TEXT EXCERPT:
+ + + +

Abstract
Prior studies with carbonic anhydrase (CA) inhibitors implicated mitochondrial CA in ureagenesis and gluconeogenesis. Subsequent studies identified two mitochondrial CAs. To distinguish the contribution of each enzyme, we studied the effects of targeted disruption of the murine CA genes, called Car5A and Car5B. The Car5A mutation had several deleterious consequences. Car5A null mice were smaller than wild-type littermates and bred poorly. However, on sodium–potassium citrate-supplemented water, they produced offspring in expected numbers. Their blood ammonia concentrations were markedly elevated, but their fasting blood sugars were normal. By contrast, Car5B null mice showed normal growth and normal blood ammonia levels. They too had normal fasting blood sugars. Car5A/B double-knockout (DKO) mice showed additional abnormalities. Impaired growth was more severe than for Car5A null mice. Hyperammonemia was even greater as well. Although fertile, DKO animals were produced in less-than-predicted numbers even when supplemented with sodium-potassium citrate in their drinking water. Survival after weaning was also reduced, especially for males. In addition, fasting blood glucose levels for DKO mice were significantly lower than for controls (153 ± 33 vs. 230 ± 24 mg/dL). The enhanced hyperammonemia and lower fasting blood sugar, which are both seen in the DKO mice, indicate that both Car5A and Car5B contribute to both ammonia detoxification (ureagenesis) and regulation of fasting blood sugar (gluconeogenesis). Car5A, which is expressed mainly in liver, clearly has the predominant role in ammonia detoxification. The contribution of Car5B to ureagenesis and gluconeogenesis was evident only on a Car5A null background.
Keywords: carbonic anhydrase V, gene targeting, hypoglycemia, mouse model, anti-obesity
Carbonic anhydrases (CAs) are zinc-containing metalloenzymes that catalyze the reversible hydration of carbon dioxide according to the following reaction: CO2 + H2O ⇆ HCO3− + H+ (1). This reaction contributes to regulation of acid–base balance in most organisms. In addition, CAs participate in a number of other physiological processes, such as CO2 and HCO3− transport, bone resorption, production of body fluids, gluconeogenesis, ureagenesis, and lipogenesis (2, 3). During evolution, at least 13 active CA isoenzymes have emerged in rodents and 12 in humans, as the human gene, CA XV, is a pseudogene. These isoenzymes have differences in their tissue distribution, kinetic properties, and subcellular localizations: CAs I, II, III, VII, and XIII are cytoplasmic (4, 5); CAs IV, IX, XII, XIV, and XV are membrane-bound (6–10); CA VI is secreted (11); and CA VA and VB are located in mitochondria (12).
A role for a CA in the mitochondria was initially suggested when it was realized that mitochondria are impermeant to HCO3− ions and that HCO3− is required in mitochondria by several enzymes, including pyruvate carboxylase for gluconeogenesis and carbamoyl phosphate synthetase I for ureagenesis (reviewed in refs. 13 and 14). Inhibition of both processes by CA inhibitors provided pharmacological evidence that mitochondria require a CA for these metabolic processes (15–19).

+ + + +

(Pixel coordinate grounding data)
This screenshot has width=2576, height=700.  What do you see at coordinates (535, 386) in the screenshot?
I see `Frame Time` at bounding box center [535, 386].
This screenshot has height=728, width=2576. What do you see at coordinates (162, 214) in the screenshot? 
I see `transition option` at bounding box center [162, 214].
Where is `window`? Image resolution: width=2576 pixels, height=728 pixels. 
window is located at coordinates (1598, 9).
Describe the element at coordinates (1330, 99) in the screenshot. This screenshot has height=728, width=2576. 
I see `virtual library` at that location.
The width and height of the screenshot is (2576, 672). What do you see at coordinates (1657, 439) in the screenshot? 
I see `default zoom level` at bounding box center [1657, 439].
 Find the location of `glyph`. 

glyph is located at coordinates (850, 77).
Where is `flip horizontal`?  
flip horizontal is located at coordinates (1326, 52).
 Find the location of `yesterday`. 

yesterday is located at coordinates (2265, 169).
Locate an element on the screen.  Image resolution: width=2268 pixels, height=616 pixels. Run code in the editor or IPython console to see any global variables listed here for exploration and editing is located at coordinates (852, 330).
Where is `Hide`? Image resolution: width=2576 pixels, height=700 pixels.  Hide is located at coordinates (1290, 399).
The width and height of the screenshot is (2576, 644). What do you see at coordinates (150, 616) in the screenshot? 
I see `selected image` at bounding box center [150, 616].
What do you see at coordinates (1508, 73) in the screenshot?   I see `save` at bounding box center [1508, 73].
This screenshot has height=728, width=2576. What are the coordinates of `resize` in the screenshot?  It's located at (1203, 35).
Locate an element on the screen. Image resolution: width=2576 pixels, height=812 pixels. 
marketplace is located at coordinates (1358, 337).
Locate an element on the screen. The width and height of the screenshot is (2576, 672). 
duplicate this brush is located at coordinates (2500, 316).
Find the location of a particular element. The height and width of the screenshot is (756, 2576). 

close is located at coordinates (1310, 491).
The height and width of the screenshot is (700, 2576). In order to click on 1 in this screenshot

+ + + +

TASKS AND EXERCISES:
1) Quote the portion of the carbonic anhydrase text between "A role for a" and "metabolic processes (15–19).", inclusive.
2) Extend the carbonic anhydrase text from the point where it stops.

ANSWERS FOR THE TASKS:
1)
A role for a CA in the mitochondria was initially suggested when it was realized that mitochondria are impermeant to HCO3− ions and that HCO3− is required in mitochondria by several enzymes, including pyruvate carboxylase for gluconeogenesis and carbamoyl phosphate synthetase I for ureagenesis (reviewed in refs. 13 and 14). Inhibition of both processes by CA inhibitors provided pharmacological evidence that mitochondria require a CA for these metabolic processes (15–19).

2)
A mitochondrial CA was first isolated from guinea pig liver and named CA V (16). Subsequently, mouse, rat, and human cDNAs for CA V were cloned (20–22). The murine CA genes are called Car5A and Car5B. The murine Car5A transcript was identified by Northern blots only in mRNA from mouse liver (20). Western blot data (21) and immunohistochemical results (23) suggested a wider distribution in rat tissues. A possible solution to the apparent discrepancies in tissue distribution in different studies was suggested by GenBank expressed sequence tag (EST) data indicating that there are at least two mitochondrial CAs with differing tissue distributions. David Hewett-Emmett discovered an EST from mouse kidney (AA123271) that encodes a CA with the greatest sequence identity to CA V that also contains a mitochondrial leader sequence (12). EST databases showed identical ESTs to be present in libraries from kidney and male mammary gland. Together, we reported that this second mitochondrial CA has a wider tissue distribution than that originally described for human CA V and that this mitochondrial CA was even more highly conserved than Car5A (12). The Human Genome Organization Nomenclature Committee referred to the new mitochondrial CA V as CA VB and to the original CA V as CA VA. The genes in mice are referred to as Car5A and Car5B and in humans as CA5A and CA5B.
To clarify the individual contributions of CA VA and CA VB in physiological systems, we characterized Car5A and Car5B knockout (KO) mouse strains produced by targeted mutagenesis. From these individual Car5A KO and Car5B KO mice, we produced the doubly deficient Car5A/Car5B double-knockout (DKO) mice by intercrossing. In this article, we describe the production and characterization of these strains and present data that indicate that, although both CA VA and CA VB contribute to gluconeogenesis and ammonia detoxification, CA VA plays the predominant role in ammonia detoxification (ureagenesis).
Results
Generation of Car5A KO Mice.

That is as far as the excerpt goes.